## [Stated goal]
Copy out every one of the following lines exactly, with nothing changed or left out.

___

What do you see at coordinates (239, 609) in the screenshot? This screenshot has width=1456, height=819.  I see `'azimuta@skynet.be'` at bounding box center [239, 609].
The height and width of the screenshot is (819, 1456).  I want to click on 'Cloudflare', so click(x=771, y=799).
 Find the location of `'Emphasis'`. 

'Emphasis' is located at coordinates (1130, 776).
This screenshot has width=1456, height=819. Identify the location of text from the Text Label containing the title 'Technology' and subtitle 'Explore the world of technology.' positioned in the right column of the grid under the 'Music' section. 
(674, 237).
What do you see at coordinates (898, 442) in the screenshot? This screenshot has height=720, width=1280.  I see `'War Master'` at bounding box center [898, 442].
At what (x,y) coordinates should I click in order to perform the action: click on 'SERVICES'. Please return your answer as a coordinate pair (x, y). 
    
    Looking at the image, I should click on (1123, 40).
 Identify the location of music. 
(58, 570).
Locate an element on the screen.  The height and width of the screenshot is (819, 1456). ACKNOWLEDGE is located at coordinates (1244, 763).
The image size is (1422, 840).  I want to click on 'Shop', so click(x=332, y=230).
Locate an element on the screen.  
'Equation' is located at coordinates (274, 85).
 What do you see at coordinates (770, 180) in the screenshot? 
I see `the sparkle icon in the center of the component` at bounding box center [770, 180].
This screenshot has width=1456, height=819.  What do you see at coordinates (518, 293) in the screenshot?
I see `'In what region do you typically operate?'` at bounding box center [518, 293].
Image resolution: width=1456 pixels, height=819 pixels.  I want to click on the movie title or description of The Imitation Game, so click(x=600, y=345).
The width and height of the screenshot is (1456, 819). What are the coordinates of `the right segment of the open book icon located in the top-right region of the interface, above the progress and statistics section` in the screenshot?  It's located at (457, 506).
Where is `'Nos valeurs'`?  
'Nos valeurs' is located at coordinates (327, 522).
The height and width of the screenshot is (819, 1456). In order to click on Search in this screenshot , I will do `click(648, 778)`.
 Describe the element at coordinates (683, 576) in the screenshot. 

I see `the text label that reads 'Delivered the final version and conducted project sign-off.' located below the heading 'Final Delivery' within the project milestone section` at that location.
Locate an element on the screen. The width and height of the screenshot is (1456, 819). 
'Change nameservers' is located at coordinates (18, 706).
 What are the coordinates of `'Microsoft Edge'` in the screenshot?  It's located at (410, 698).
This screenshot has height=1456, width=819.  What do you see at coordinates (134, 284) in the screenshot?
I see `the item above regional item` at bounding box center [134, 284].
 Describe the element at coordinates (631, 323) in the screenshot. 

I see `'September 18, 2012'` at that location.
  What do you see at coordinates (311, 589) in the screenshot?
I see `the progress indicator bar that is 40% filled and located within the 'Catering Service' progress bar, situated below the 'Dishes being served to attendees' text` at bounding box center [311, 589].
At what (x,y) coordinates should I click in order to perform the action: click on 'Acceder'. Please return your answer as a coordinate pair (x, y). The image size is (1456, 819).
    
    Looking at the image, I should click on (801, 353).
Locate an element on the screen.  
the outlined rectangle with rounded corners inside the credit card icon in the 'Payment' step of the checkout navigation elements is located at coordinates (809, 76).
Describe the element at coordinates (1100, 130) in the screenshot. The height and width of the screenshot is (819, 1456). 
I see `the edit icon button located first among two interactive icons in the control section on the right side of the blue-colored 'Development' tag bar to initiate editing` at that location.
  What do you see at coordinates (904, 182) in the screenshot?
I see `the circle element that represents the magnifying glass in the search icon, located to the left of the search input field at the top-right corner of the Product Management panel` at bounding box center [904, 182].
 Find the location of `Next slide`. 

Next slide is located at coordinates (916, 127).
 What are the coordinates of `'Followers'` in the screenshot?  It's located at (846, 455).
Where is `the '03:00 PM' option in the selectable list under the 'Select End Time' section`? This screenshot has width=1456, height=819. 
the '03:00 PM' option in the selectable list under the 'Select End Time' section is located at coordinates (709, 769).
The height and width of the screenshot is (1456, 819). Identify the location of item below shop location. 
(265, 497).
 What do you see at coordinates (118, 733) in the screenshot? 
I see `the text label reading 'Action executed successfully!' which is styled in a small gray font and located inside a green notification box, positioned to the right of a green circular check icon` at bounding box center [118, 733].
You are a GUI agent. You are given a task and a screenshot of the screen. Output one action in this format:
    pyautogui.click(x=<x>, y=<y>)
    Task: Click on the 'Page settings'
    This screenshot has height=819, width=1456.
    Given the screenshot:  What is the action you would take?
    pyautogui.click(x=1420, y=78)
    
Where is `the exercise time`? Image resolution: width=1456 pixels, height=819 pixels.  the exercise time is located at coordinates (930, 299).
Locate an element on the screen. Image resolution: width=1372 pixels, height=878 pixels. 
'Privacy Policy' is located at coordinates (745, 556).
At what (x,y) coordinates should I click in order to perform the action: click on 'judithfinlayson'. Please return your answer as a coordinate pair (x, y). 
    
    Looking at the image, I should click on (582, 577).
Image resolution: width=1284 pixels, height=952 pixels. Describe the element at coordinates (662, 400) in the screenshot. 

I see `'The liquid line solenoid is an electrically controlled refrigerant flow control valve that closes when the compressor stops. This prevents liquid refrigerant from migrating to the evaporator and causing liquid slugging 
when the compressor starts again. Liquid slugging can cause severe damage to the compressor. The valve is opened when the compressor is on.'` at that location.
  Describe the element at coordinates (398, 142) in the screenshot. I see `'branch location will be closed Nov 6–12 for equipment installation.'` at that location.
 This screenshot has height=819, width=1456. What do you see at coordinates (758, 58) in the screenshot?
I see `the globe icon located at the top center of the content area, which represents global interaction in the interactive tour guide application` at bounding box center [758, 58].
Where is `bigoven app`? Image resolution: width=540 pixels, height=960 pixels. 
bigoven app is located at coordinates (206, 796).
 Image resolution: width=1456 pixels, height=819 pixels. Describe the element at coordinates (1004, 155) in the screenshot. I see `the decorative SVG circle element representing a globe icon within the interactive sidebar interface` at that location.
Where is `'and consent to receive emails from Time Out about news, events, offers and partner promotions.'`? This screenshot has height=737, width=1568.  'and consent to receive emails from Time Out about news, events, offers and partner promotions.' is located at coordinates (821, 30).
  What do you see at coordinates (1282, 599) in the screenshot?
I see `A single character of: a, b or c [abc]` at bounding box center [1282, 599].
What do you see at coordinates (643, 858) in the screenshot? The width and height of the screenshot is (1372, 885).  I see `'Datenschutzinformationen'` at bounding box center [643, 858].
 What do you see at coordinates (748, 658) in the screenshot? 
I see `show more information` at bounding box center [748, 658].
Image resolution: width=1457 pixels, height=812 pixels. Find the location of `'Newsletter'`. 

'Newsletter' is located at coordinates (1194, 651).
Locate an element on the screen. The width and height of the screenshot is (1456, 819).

___

## [Reply]
What do you see at coordinates (239, 609) in the screenshot? This screenshot has width=1456, height=819.  I see `'azimuta@skynet.be'` at bounding box center [239, 609].
The height and width of the screenshot is (819, 1456).  I want to click on 'Cloudflare', so click(x=771, y=799).
 Find the location of `'Emphasis'`. 

'Emphasis' is located at coordinates (1130, 776).
This screenshot has width=1456, height=819. Identify the location of text from the Text Label containing the title 'Technology' and subtitle 'Explore the world of technology.' positioned in the right column of the grid under the 'Music' section. 
(674, 237).
What do you see at coordinates (898, 442) in the screenshot? This screenshot has height=720, width=1280.  I see `'War Master'` at bounding box center [898, 442].
At what (x,y) coordinates should I click in order to perform the action: click on 'SERVICES'. Please return your answer as a coordinate pair (x, y). 
    
    Looking at the image, I should click on (1123, 40).
 Identify the location of music. 
(58, 570).
Locate an element on the screen.  The height and width of the screenshot is (819, 1456). ACKNOWLEDGE is located at coordinates (1244, 763).
The image size is (1422, 840).  I want to click on 'Shop', so click(x=332, y=230).
Locate an element on the screen.  
'Equation' is located at coordinates (274, 85).
 What do you see at coordinates (770, 180) in the screenshot? 
I see `the sparkle icon in the center of the component` at bounding box center [770, 180].
This screenshot has width=1456, height=819.  What do you see at coordinates (518, 293) in the screenshot?
I see `'In what region do you typically operate?'` at bounding box center [518, 293].
Image resolution: width=1456 pixels, height=819 pixels.  I want to click on the movie title or description of The Imitation Game, so click(x=600, y=345).
The width and height of the screenshot is (1456, 819). What are the coordinates of `the right segment of the open book icon located in the top-right region of the interface, above the progress and statistics section` in the screenshot?  It's located at (457, 506).
Where is `'Nos valeurs'`?  
'Nos valeurs' is located at coordinates (327, 522).
The height and width of the screenshot is (819, 1456). In order to click on Search in this screenshot , I will do `click(648, 778)`.
 Describe the element at coordinates (683, 576) in the screenshot. 

I see `the text label that reads 'Delivered the final version and conducted project sign-off.' located below the heading 'Final Delivery' within the project milestone section` at that location.
Locate an element on the screen. The width and height of the screenshot is (1456, 819). 
'Change nameservers' is located at coordinates (18, 706).
 What are the coordinates of `'Microsoft Edge'` in the screenshot?  It's located at (410, 698).
This screenshot has height=1456, width=819.  What do you see at coordinates (134, 284) in the screenshot?
I see `the item above regional item` at bounding box center [134, 284].
 Describe the element at coordinates (631, 323) in the screenshot. 

I see `'September 18, 2012'` at that location.
  What do you see at coordinates (311, 589) in the screenshot?
I see `the progress indicator bar that is 40% filled and located within the 'Catering Service' progress bar, situated below the 'Dishes being served to attendees' text` at bounding box center [311, 589].
At what (x,y) coordinates should I click in order to perform the action: click on 'Acceder'. Please return your answer as a coordinate pair (x, y). The image size is (1456, 819).
    
    Looking at the image, I should click on (801, 353).
Locate an element on the screen.  
the outlined rectangle with rounded corners inside the credit card icon in the 'Payment' step of the checkout navigation elements is located at coordinates (809, 76).
Describe the element at coordinates (1100, 130) in the screenshot. The height and width of the screenshot is (819, 1456). 
I see `the edit icon button located first among two interactive icons in the control section on the right side of the blue-colored 'Development' tag bar to initiate editing` at that location.
  What do you see at coordinates (904, 182) in the screenshot?
I see `the circle element that represents the magnifying glass in the search icon, located to the left of the search input field at the top-right corner of the Product Management panel` at bounding box center [904, 182].
 Find the location of `Next slide`. 

Next slide is located at coordinates (916, 127).
 What are the coordinates of `'Followers'` in the screenshot?  It's located at (846, 455).
Where is `the '03:00 PM' option in the selectable list under the 'Select End Time' section`? This screenshot has width=1456, height=819. 
the '03:00 PM' option in the selectable list under the 'Select End Time' section is located at coordinates (709, 769).
The height and width of the screenshot is (1456, 819). Identify the location of item below shop location. 
(265, 497).
 What do you see at coordinates (118, 733) in the screenshot? 
I see `the text label reading 'Action executed successfully!' which is styled in a small gray font and located inside a green notification box, positioned to the right of a green circular check icon` at bounding box center [118, 733].
You are a GUI agent. You are given a task and a screenshot of the screen. Output one action in this format:
    pyautogui.click(x=<x>, y=<y>)
    Task: Click on the 'Page settings'
    This screenshot has height=819, width=1456.
    Given the screenshot:  What is the action you would take?
    pyautogui.click(x=1420, y=78)
    
Where is `the exercise time`? Image resolution: width=1456 pixels, height=819 pixels.  the exercise time is located at coordinates (930, 299).
Locate an element on the screen. Image resolution: width=1372 pixels, height=878 pixels. 
'Privacy Policy' is located at coordinates (745, 556).
At what (x,y) coordinates should I click in order to perform the action: click on 'judithfinlayson'. Please return your answer as a coordinate pair (x, y). 
    
    Looking at the image, I should click on (582, 577).
Image resolution: width=1284 pixels, height=952 pixels. Describe the element at coordinates (662, 400) in the screenshot. 

I see `'The liquid line solenoid is an electrically controlled refrigerant flow control valve that closes when the compressor stops. This prevents liquid refrigerant from migrating to the evaporator and causing liquid slugging 
when the compressor starts again. Liquid slugging can cause severe damage to the compressor. The valve is opened when the compressor is on.'` at that location.
  Describe the element at coordinates (398, 142) in the screenshot. I see `'branch location will be closed Nov 6–12 for equipment installation.'` at that location.
 This screenshot has height=819, width=1456. What do you see at coordinates (758, 58) in the screenshot?
I see `the globe icon located at the top center of the content area, which represents global interaction in the interactive tour guide application` at bounding box center [758, 58].
Where is `bigoven app`? Image resolution: width=540 pixels, height=960 pixels. 
bigoven app is located at coordinates (206, 796).
 Image resolution: width=1456 pixels, height=819 pixels. Describe the element at coordinates (1004, 155) in the screenshot. I see `the decorative SVG circle element representing a globe icon within the interactive sidebar interface` at that location.
Where is `'and consent to receive emails from Time Out about news, events, offers and partner promotions.'`? This screenshot has height=737, width=1568.  'and consent to receive emails from Time Out about news, events, offers and partner promotions.' is located at coordinates (821, 30).
  What do you see at coordinates (1282, 599) in the screenshot?
I see `A single character of: a, b or c [abc]` at bounding box center [1282, 599].
What do you see at coordinates (643, 858) in the screenshot? The width and height of the screenshot is (1372, 885).  I see `'Datenschutzinformationen'` at bounding box center [643, 858].
 What do you see at coordinates (748, 658) in the screenshot? 
I see `show more information` at bounding box center [748, 658].
Image resolution: width=1457 pixels, height=812 pixels. Find the location of `'Newsletter'`. 

'Newsletter' is located at coordinates (1194, 651).
Locate an element on the screen. The width and height of the screenshot is (1456, 819).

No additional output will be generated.